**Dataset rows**
========================

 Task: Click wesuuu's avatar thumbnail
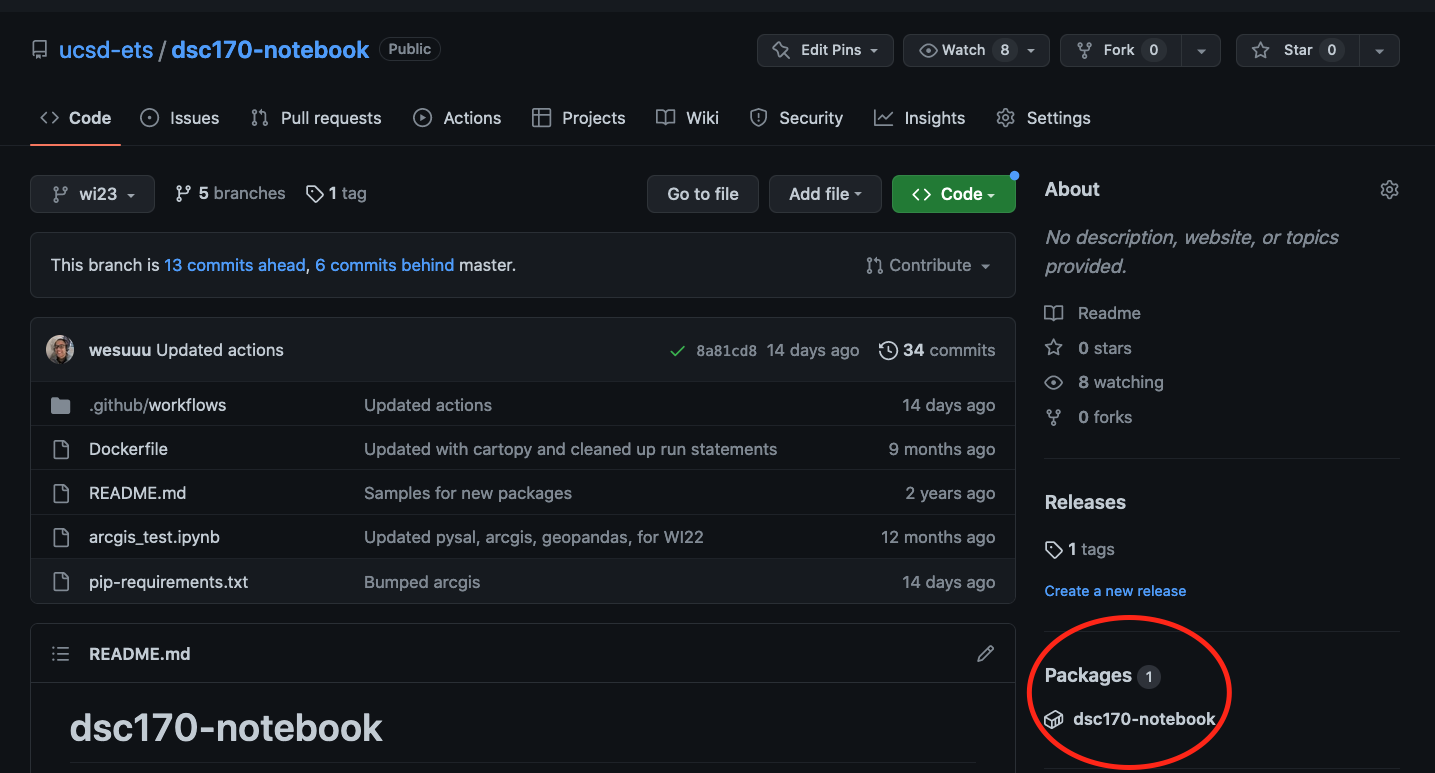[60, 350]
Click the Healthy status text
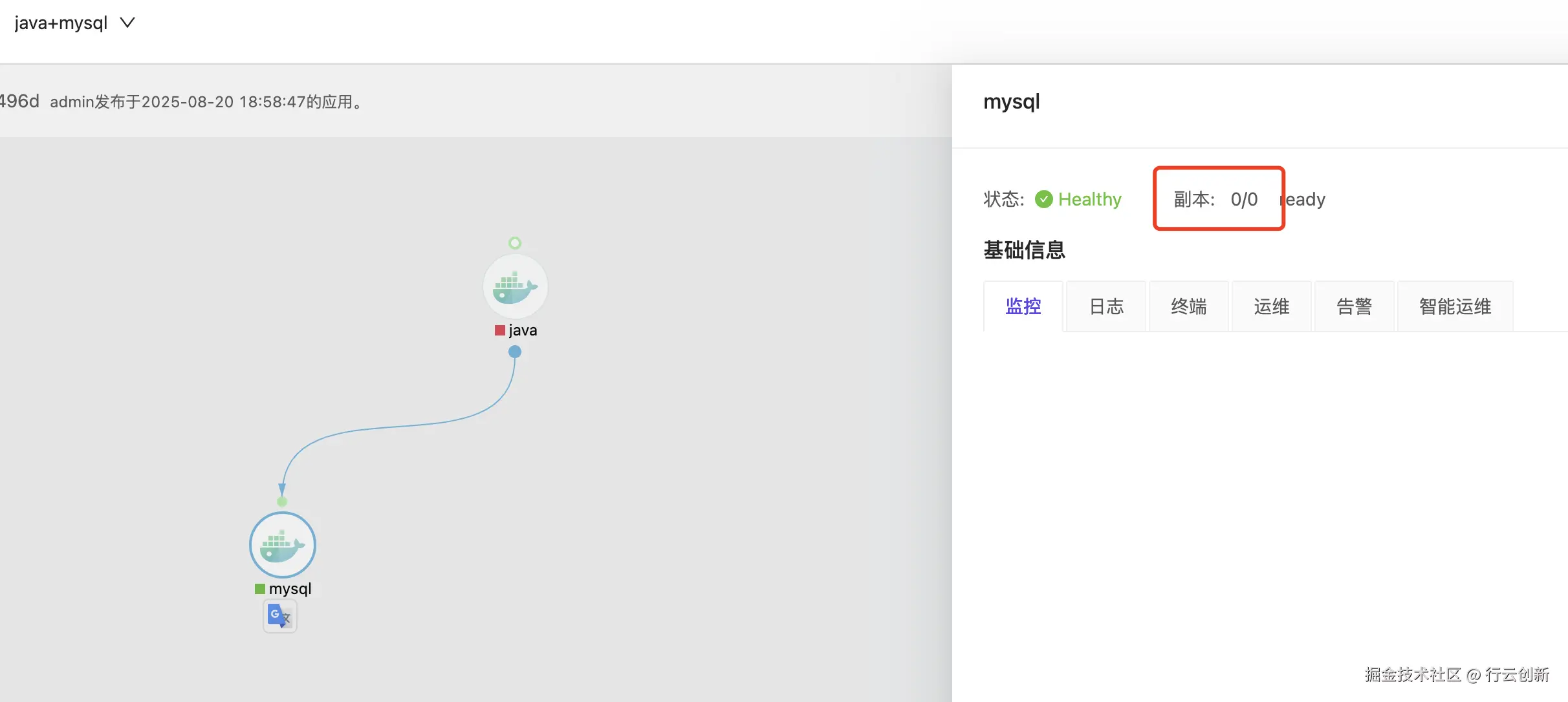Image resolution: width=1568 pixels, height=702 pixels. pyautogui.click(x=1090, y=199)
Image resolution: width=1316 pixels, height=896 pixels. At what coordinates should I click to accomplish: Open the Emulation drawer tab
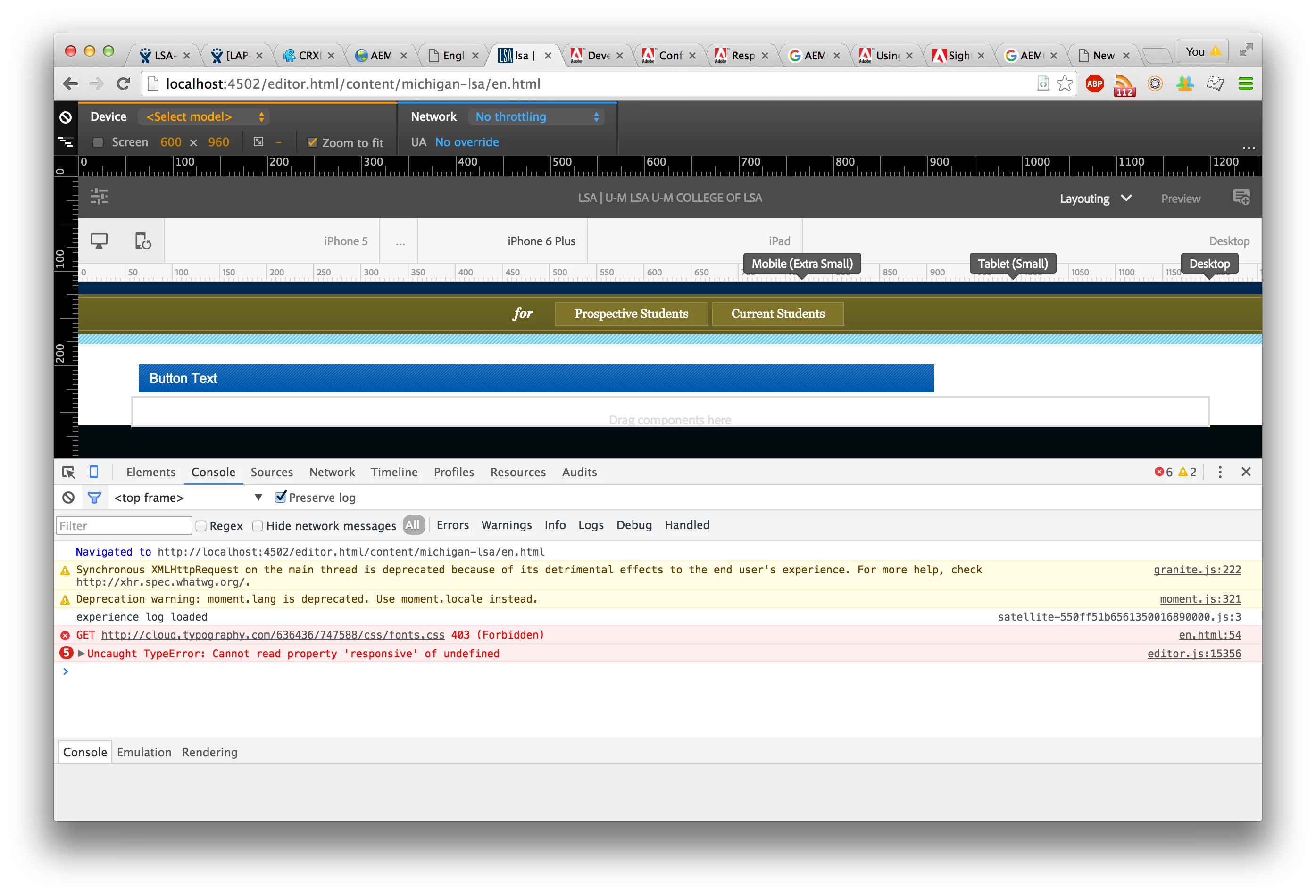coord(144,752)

========================

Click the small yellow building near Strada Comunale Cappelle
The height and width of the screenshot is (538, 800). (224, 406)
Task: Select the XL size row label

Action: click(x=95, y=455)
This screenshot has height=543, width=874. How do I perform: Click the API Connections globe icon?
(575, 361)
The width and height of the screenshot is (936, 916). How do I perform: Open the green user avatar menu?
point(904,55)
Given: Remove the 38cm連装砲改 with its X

========================

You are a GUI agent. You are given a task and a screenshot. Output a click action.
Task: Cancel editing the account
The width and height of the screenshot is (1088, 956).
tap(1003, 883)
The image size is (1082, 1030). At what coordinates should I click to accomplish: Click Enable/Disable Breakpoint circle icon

========================

**JOB**
Can you turn the part of the data that opens with the line containing "The width and height of the screenshot is (936, 916)." and closes with the line containing "Given: Remove the 38cm連装砲改 with its X" into a numbered list, leaving out any blank lines and including nothing else?

**EXERCISE RESPONSE**
1. The width and height of the screenshot is (936, 916). How do I perform: Open the green user avatar menu?
2. point(904,55)
3. Given: Remove the 38cm連装砲改 with its X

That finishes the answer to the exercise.